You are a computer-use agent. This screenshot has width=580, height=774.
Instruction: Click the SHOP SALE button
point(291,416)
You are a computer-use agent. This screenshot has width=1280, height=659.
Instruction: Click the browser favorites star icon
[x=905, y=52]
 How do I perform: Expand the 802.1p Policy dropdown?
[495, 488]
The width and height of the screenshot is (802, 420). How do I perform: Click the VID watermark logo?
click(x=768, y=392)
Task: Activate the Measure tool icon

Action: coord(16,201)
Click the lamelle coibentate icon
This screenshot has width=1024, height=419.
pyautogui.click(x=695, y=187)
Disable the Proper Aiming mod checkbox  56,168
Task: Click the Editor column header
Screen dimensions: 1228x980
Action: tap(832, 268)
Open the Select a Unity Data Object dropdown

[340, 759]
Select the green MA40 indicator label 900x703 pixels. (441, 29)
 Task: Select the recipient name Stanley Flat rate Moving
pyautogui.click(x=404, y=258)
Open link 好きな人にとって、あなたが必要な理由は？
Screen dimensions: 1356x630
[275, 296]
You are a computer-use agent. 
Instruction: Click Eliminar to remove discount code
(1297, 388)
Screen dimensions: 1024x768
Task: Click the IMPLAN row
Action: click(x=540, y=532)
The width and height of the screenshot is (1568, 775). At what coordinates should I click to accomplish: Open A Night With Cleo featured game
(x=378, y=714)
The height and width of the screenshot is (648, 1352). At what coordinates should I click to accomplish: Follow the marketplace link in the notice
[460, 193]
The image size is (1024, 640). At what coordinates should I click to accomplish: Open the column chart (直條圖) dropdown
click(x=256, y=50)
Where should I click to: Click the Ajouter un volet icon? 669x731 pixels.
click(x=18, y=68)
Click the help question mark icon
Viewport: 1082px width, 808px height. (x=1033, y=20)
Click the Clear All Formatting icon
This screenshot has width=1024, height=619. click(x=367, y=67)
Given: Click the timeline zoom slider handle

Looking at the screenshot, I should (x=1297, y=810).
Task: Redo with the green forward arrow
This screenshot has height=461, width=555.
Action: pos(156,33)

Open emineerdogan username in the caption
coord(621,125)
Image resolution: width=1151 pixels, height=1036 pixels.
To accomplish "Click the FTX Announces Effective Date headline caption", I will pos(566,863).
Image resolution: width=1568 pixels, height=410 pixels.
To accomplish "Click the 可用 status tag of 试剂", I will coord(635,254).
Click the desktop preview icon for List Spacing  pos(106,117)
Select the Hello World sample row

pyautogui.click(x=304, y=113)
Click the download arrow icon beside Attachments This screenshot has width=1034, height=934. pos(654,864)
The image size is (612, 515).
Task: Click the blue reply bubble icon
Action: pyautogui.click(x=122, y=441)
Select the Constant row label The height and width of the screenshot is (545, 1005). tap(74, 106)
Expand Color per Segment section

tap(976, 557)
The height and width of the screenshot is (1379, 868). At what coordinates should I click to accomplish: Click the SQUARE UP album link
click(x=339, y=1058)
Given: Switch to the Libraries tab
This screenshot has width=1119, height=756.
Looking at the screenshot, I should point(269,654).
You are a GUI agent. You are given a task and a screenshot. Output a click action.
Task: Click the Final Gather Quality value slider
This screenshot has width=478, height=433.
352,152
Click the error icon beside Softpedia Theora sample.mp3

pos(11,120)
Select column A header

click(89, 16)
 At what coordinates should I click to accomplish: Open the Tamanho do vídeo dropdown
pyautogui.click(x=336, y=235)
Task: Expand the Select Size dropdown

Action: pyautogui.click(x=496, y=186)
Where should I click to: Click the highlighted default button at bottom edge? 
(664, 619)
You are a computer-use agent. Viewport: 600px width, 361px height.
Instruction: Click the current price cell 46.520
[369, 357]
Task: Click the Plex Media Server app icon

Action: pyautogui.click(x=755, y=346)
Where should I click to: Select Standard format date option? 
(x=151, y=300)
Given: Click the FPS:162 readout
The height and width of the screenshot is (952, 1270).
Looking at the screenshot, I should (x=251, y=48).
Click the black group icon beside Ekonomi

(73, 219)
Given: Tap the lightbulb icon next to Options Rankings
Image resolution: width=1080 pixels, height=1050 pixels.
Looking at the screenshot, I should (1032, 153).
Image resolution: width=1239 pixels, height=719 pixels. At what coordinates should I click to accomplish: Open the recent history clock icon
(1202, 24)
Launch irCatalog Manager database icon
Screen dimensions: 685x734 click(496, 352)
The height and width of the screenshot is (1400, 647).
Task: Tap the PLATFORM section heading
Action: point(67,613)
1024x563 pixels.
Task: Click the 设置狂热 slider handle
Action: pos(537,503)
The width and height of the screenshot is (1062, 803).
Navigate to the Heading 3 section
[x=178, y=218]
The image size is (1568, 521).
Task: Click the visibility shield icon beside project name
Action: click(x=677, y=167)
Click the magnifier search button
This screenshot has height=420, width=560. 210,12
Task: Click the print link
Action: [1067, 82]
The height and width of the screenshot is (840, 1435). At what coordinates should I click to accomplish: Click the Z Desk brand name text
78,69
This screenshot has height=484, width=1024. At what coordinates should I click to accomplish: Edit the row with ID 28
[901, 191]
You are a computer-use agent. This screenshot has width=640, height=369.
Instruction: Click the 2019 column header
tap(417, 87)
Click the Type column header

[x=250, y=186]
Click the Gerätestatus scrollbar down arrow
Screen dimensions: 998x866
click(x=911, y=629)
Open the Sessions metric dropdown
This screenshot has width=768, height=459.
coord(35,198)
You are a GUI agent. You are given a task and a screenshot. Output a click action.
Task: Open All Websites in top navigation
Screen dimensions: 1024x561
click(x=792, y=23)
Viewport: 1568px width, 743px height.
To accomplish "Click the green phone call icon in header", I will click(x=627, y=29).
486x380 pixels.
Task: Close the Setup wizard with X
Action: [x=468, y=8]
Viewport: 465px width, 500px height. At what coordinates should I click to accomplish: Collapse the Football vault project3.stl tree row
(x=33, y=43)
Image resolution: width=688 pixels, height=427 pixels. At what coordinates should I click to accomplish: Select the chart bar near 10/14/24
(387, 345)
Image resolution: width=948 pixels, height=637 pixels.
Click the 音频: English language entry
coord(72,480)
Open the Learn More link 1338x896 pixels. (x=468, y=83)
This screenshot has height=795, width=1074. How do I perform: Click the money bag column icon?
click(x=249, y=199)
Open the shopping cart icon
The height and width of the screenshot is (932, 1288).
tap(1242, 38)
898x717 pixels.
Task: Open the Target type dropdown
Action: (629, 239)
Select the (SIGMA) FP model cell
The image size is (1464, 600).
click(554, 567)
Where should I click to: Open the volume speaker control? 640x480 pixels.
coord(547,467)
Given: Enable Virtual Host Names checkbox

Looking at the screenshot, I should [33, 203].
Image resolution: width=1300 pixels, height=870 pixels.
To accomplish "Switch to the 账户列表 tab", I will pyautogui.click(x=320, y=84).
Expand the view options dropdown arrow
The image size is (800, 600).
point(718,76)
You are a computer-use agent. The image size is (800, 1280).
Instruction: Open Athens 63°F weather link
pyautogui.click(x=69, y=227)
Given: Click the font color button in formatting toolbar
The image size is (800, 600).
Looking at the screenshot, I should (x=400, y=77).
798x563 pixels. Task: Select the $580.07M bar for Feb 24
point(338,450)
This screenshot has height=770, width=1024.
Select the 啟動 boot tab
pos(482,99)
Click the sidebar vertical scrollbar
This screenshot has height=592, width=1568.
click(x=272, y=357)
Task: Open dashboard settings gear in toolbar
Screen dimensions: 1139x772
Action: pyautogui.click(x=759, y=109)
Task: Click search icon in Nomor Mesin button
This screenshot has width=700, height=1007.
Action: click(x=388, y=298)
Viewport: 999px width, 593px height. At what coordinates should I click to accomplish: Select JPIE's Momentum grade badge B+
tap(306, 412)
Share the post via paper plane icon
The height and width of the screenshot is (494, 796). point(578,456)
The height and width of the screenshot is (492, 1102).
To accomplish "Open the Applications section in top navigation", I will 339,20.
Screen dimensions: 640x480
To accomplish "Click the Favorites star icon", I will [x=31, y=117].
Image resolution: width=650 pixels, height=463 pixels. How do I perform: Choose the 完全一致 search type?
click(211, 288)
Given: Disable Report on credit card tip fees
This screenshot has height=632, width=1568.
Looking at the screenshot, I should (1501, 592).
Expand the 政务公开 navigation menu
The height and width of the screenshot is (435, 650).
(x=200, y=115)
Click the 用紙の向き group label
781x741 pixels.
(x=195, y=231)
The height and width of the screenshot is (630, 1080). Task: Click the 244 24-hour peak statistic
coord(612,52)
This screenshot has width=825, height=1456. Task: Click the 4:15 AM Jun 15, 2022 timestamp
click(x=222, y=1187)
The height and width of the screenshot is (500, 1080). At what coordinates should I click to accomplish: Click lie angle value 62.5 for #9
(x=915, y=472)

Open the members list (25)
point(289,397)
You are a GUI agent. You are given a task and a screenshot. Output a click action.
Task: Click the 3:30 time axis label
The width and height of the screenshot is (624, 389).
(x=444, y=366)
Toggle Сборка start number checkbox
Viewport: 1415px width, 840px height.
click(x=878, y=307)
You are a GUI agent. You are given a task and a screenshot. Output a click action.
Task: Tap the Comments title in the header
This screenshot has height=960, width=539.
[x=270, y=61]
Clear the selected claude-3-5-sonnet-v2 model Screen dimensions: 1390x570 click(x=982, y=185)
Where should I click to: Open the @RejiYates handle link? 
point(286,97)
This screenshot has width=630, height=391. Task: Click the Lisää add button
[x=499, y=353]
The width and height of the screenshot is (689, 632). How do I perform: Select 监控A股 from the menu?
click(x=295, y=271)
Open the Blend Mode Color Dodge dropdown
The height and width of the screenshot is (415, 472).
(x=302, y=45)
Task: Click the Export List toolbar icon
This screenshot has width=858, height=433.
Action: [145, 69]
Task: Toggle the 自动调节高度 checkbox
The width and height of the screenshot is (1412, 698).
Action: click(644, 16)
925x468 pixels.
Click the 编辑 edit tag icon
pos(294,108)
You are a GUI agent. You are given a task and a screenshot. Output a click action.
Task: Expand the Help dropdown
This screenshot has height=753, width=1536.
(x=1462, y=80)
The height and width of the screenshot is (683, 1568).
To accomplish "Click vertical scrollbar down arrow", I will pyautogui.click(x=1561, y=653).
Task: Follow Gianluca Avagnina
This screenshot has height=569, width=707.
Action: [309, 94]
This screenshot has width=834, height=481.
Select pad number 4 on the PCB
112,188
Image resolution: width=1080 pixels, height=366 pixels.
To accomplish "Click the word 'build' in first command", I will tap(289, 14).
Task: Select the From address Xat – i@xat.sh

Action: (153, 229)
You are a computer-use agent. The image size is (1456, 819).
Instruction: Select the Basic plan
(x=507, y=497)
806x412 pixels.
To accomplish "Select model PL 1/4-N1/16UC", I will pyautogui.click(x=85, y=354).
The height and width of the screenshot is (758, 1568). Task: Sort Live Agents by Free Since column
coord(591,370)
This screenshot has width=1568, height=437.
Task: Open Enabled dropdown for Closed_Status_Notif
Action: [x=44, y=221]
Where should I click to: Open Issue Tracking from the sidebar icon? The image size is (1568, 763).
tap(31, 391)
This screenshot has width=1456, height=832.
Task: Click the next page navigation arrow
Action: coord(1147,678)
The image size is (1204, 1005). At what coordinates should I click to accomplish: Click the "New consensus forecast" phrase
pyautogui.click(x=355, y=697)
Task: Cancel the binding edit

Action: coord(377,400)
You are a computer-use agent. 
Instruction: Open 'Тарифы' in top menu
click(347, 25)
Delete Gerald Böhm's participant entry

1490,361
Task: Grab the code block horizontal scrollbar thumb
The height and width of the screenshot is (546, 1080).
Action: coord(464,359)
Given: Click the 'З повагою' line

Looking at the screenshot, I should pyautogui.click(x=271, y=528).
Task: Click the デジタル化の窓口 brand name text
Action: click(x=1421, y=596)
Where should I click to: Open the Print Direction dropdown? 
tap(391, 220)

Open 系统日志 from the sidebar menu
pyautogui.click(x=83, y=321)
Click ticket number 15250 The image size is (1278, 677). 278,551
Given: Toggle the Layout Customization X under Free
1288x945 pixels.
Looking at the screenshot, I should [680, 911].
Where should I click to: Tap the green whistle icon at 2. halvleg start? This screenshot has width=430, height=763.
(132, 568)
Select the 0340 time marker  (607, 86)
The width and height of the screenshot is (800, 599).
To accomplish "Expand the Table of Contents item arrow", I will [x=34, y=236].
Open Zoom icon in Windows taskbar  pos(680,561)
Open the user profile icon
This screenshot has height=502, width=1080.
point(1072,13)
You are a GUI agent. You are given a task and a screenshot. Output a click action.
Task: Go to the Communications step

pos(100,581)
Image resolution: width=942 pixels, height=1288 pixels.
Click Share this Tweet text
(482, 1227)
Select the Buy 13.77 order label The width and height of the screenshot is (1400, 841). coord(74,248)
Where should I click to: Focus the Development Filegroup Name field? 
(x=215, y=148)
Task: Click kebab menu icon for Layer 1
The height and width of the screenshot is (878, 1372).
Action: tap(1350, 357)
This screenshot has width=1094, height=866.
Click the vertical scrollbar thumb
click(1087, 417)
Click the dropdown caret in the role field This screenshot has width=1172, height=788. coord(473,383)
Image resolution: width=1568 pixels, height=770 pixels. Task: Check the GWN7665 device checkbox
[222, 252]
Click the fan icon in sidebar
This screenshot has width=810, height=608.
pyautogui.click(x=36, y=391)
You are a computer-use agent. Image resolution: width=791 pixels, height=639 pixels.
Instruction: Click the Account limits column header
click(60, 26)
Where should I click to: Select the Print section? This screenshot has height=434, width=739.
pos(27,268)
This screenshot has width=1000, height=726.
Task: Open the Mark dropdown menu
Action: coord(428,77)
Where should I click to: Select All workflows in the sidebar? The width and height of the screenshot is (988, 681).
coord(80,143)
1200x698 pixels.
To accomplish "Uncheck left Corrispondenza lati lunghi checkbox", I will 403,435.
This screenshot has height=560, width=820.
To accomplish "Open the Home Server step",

++++++++++++++++++++

Activity:
Determine how many lines in the records include the word "label", and reply with that number alone.

Answer section:
5